As to actual damages, the defendant claims there was no competent evidence presented to substantiate a claim for $15,00. Plaintiff Joe Ratliff testified that the vehicle had a value of between $4000 and $4500 at the time of sale and not the value of $5871 which was actually paid. He based this on the fact that $1000 should be deducted from the new price because the vehicle was used, and another $500 should be deducted because of the damage to the fender and windshield. To buttress this assertion, plaintiffs point to the testimony of the defendant's president, Leo Payne, who testified that executive or demonstrator vehicles which are new vehicles that have been used and driven for a short period of time before sale, were being sold by the defendant for $1200 less than the list price. These statements, plus the undenied fact that the vehicle had been damaged before sale, lead to the conclusion that $1500 in actual damages represents the difference between the fair market value of the vehicle in its condition as delivered and its fair market value had it been new as represented. This figure arrived at by the jury under proper instructions is reasonable and is supported by the evidence.
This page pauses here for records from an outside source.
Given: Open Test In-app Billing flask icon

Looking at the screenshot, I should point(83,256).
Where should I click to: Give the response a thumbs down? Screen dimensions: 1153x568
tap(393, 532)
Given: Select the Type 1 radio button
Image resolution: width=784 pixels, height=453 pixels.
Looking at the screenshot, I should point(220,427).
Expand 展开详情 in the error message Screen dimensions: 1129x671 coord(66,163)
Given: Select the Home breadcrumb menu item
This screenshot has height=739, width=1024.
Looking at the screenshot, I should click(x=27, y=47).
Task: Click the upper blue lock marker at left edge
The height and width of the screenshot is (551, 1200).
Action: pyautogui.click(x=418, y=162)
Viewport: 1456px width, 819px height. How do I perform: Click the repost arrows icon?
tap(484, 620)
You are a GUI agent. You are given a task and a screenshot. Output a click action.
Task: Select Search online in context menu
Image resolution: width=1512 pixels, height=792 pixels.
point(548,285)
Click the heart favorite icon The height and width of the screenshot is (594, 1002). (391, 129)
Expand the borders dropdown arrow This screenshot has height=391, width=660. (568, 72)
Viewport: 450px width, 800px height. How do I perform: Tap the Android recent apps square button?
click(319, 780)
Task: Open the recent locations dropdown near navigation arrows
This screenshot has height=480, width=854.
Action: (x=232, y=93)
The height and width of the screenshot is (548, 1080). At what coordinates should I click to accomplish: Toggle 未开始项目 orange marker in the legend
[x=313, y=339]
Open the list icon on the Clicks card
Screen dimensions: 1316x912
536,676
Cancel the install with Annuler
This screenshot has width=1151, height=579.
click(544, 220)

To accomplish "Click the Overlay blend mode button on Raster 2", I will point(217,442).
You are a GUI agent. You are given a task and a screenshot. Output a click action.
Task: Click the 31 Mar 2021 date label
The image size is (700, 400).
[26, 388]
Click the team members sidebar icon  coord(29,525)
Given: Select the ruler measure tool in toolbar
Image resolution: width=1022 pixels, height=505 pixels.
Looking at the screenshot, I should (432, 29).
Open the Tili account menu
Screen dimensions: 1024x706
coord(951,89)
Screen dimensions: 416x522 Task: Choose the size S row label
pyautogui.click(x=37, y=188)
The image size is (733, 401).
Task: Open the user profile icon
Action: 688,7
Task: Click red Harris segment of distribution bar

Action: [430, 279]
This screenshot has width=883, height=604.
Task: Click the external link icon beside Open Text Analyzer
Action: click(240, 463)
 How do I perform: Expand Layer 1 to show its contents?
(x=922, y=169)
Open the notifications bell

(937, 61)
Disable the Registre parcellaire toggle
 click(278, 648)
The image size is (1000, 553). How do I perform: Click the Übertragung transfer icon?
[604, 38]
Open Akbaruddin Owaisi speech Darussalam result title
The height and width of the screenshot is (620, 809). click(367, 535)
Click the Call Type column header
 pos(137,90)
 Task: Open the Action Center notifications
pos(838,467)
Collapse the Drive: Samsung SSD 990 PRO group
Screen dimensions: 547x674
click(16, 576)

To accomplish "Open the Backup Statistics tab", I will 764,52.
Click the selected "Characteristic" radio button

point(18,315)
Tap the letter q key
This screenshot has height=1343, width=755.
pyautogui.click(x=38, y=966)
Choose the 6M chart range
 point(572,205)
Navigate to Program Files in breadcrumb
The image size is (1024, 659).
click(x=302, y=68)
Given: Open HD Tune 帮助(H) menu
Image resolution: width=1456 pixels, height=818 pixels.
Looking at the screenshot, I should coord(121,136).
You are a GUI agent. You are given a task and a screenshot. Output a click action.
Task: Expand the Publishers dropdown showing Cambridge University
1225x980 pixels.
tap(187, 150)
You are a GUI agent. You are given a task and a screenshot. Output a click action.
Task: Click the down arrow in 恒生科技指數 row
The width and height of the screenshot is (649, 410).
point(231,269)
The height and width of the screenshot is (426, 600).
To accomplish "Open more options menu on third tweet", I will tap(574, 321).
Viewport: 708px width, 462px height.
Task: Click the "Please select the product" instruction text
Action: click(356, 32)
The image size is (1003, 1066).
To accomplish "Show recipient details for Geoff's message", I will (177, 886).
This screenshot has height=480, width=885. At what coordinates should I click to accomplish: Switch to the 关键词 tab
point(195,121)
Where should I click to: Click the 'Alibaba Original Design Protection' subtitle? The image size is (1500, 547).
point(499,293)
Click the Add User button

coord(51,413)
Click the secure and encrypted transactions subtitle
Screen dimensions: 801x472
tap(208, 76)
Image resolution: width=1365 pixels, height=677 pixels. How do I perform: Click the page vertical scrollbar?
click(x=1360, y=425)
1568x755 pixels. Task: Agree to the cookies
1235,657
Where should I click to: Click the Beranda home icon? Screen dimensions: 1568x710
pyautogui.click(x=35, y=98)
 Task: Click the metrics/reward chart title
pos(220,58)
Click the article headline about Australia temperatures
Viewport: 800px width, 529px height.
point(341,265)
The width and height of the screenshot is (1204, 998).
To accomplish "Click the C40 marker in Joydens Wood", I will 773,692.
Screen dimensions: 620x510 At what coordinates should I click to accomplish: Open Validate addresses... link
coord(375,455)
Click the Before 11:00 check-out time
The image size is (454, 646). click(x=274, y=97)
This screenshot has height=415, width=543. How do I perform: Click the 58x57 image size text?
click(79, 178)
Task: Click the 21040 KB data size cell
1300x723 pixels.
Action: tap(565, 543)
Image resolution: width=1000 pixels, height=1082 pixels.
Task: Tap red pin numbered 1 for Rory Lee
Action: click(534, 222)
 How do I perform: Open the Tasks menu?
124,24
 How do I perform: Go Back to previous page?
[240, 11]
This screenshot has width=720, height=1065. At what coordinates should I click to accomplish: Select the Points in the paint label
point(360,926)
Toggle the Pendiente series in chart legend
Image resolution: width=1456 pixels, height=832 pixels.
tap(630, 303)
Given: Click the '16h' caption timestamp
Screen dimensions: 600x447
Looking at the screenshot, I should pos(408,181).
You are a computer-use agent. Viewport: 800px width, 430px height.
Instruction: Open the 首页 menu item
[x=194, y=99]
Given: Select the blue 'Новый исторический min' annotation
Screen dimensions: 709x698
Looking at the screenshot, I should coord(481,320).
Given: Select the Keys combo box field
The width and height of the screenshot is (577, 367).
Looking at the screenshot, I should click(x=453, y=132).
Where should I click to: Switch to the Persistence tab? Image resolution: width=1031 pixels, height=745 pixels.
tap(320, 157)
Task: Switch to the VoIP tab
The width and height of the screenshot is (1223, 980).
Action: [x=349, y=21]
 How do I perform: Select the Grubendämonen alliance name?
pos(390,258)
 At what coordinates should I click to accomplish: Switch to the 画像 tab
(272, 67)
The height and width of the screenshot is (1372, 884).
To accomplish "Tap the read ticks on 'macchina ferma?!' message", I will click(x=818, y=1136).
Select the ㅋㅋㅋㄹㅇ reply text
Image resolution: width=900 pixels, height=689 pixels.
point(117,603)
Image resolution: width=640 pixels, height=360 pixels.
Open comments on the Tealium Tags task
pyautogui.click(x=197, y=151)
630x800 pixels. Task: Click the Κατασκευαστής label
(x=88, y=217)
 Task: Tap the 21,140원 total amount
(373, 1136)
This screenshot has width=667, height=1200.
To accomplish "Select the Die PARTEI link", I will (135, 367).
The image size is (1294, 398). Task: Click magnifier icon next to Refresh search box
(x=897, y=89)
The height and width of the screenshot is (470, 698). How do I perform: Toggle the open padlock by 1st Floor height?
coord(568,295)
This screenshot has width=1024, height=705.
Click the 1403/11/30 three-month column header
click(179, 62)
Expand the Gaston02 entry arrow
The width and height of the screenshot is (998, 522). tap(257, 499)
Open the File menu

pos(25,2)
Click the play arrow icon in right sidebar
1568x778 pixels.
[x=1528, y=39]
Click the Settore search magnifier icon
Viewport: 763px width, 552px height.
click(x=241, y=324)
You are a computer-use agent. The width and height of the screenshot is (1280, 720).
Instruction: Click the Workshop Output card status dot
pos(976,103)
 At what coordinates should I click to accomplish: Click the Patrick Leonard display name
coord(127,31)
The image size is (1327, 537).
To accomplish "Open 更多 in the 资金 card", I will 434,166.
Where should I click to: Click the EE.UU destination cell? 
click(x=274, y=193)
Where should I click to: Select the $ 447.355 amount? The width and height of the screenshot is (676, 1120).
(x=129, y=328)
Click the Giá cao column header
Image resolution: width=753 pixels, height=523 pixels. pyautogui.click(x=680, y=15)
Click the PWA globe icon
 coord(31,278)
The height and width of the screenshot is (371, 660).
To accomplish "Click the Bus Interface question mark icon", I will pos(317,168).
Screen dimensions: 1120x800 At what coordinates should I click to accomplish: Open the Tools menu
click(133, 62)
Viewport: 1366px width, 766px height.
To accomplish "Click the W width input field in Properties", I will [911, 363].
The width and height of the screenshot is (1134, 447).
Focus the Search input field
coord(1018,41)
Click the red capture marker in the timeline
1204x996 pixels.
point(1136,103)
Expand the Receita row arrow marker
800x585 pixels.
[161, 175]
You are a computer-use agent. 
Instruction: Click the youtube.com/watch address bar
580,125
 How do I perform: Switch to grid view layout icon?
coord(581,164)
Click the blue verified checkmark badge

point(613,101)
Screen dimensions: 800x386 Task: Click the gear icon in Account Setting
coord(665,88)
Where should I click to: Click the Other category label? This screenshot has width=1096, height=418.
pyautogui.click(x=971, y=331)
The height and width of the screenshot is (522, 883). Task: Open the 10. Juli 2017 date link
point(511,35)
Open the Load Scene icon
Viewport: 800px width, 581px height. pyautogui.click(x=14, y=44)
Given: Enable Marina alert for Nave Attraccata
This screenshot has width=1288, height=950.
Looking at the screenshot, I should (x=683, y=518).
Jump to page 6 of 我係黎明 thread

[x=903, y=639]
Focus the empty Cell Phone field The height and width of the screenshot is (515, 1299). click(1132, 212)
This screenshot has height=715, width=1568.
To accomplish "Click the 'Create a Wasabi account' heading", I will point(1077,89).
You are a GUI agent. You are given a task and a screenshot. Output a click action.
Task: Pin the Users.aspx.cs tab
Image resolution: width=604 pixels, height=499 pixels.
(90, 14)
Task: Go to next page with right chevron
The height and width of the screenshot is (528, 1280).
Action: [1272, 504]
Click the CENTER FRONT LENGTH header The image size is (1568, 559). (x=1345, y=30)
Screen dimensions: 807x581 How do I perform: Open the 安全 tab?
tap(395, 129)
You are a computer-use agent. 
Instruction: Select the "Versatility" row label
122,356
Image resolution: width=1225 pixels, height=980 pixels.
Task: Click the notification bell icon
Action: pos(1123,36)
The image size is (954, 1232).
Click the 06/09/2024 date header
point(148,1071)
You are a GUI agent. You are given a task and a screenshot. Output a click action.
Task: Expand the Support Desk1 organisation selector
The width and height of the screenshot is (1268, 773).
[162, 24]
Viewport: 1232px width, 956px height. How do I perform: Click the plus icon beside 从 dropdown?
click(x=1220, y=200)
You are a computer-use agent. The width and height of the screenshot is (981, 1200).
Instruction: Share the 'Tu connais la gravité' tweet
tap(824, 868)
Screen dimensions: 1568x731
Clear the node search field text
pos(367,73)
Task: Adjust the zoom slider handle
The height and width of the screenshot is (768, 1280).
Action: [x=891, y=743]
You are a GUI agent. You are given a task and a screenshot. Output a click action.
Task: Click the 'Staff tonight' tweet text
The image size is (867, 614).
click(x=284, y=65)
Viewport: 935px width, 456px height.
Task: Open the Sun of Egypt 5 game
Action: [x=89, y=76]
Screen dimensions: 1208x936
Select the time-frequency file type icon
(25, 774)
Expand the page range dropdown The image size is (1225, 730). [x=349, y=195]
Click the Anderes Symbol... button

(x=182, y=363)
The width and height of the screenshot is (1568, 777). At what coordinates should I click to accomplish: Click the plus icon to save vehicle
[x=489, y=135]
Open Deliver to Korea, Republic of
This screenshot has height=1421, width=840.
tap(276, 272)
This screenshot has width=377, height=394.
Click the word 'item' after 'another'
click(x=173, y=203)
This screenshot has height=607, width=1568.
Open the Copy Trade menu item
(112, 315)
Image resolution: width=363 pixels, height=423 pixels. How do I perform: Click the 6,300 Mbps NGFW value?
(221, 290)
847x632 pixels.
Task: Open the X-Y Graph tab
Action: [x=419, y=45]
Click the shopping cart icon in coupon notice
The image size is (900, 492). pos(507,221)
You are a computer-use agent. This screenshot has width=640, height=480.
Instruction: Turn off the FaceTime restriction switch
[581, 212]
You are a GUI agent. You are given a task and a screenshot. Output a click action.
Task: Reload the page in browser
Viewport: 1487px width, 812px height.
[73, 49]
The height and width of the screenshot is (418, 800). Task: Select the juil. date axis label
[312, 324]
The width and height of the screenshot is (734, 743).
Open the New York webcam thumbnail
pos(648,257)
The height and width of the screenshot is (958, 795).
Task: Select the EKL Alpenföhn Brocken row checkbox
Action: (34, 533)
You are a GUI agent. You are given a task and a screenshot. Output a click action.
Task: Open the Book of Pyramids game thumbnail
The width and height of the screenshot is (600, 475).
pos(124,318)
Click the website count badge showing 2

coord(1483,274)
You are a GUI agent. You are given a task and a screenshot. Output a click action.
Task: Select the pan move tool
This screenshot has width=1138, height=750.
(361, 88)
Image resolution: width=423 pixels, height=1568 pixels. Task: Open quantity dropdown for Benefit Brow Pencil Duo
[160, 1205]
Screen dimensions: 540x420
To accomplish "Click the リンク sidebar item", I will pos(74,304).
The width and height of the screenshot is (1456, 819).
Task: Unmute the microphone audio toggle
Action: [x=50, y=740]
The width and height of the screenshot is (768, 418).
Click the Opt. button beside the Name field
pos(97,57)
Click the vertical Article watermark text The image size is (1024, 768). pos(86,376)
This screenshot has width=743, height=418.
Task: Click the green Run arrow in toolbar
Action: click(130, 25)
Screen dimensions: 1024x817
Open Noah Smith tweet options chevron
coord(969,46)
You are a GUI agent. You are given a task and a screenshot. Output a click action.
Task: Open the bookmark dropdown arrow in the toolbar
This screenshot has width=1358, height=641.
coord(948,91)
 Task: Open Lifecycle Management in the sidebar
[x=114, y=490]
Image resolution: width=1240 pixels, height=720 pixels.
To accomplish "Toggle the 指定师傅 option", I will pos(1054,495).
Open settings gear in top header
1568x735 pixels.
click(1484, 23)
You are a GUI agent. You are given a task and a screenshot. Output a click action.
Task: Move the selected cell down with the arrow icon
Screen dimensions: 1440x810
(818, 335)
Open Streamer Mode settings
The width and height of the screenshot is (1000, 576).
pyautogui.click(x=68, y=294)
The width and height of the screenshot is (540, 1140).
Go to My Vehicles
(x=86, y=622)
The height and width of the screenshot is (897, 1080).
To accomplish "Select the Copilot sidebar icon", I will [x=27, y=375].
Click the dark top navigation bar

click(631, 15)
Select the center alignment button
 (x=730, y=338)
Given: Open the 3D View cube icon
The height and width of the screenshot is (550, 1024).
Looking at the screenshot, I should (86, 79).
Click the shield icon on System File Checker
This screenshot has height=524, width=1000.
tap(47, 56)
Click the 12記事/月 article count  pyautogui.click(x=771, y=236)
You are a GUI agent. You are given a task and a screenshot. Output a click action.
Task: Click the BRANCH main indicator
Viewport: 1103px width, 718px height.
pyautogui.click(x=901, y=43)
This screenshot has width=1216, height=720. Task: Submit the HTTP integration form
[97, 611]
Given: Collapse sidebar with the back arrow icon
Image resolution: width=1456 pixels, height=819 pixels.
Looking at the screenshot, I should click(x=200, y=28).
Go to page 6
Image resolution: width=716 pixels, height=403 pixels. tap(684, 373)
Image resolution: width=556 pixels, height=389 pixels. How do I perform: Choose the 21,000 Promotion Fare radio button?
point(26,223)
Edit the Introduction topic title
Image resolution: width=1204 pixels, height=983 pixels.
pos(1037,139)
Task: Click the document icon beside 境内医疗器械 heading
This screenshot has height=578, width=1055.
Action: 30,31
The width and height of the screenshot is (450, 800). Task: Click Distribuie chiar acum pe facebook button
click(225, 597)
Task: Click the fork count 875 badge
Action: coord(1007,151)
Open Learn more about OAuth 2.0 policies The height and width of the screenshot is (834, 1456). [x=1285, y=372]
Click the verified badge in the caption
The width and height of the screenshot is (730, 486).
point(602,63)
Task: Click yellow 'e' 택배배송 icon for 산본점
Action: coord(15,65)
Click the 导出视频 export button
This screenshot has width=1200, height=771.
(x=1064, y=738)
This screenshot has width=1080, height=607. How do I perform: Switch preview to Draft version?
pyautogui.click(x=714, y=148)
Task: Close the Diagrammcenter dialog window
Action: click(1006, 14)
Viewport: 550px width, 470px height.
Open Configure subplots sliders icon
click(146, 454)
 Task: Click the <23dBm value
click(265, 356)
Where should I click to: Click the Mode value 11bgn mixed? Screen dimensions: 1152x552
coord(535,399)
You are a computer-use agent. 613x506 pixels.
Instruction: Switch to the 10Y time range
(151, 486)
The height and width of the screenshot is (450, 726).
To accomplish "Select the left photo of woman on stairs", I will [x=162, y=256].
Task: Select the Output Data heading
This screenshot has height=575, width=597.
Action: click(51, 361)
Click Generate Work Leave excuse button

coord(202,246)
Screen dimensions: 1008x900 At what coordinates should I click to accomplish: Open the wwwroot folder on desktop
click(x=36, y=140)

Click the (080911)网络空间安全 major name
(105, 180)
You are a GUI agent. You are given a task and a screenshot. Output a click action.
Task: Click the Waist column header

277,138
The remaining question concerns the issue of exemplary damages. Plaintiffs maintain the trial court erred in remitting part of the exemplary damages awarded by the jury. We agree. The trial court entered judgment in September 1969 for exemplary damages of $7500. In denying defendant's motion for new trial, the court amended the judgment to award exemplary damages of only $3500.
The trial court in effect remitted $4000 of the jury verdict which it did not have authority to do under our rules of civil procedure. Under R.C.P. Colo. 59(a) (5), excessive damages are legitimate grounds for the granting of a motion for new trial, but this does not permit the trial court in a jury case to order remission. When presented in a motion for new trial with the assertion that the damages awarded were excessive, the trial court may order a new trial, or may offer the plaintiff the option of accepting a reduced judgment or facing a new trial. The record in this case does not disclose that such an election was offered plaintiffs, but merely that the court unilaterally ordered the judgment reduced.
The trial court, in remitting damages without offering plaintiffs the option of accepting this reduction or facing a new trial, acted outside the scope of its authority and its amended judgment is therefore void.
This brings forth defendant's final argument that the exemplary damages, whether one refers to the jury award or amended judgment, are excessive as a matter of law.
Exemplary damages are covered by statute, C.R.S.1963, 41-2-2, which recites:
"Exemplary Damages. In all civil actions in which damages shall be assessed by a jury for a wrong done to the person, or to personal or real property, and the injury complained of shall have been attended by circumstances of fraud, malice or insult, or a wanton and reckless disregard of the injured party's rights and feelings, such jury, in addition to the actual damages sustained by such party, may award him reasonable exemplary damages."
What are reasonable exemplary damages in Colorado is determined by reference to the actual damages awarded. Bolten v. Gates, 105 Colo. 571, 100 P.2d 145. In order to be entitled to exemplary damages, it is necessary for plaintiffs to prove that the defendant's misconduct caused them to suffer actual damages to their person or property.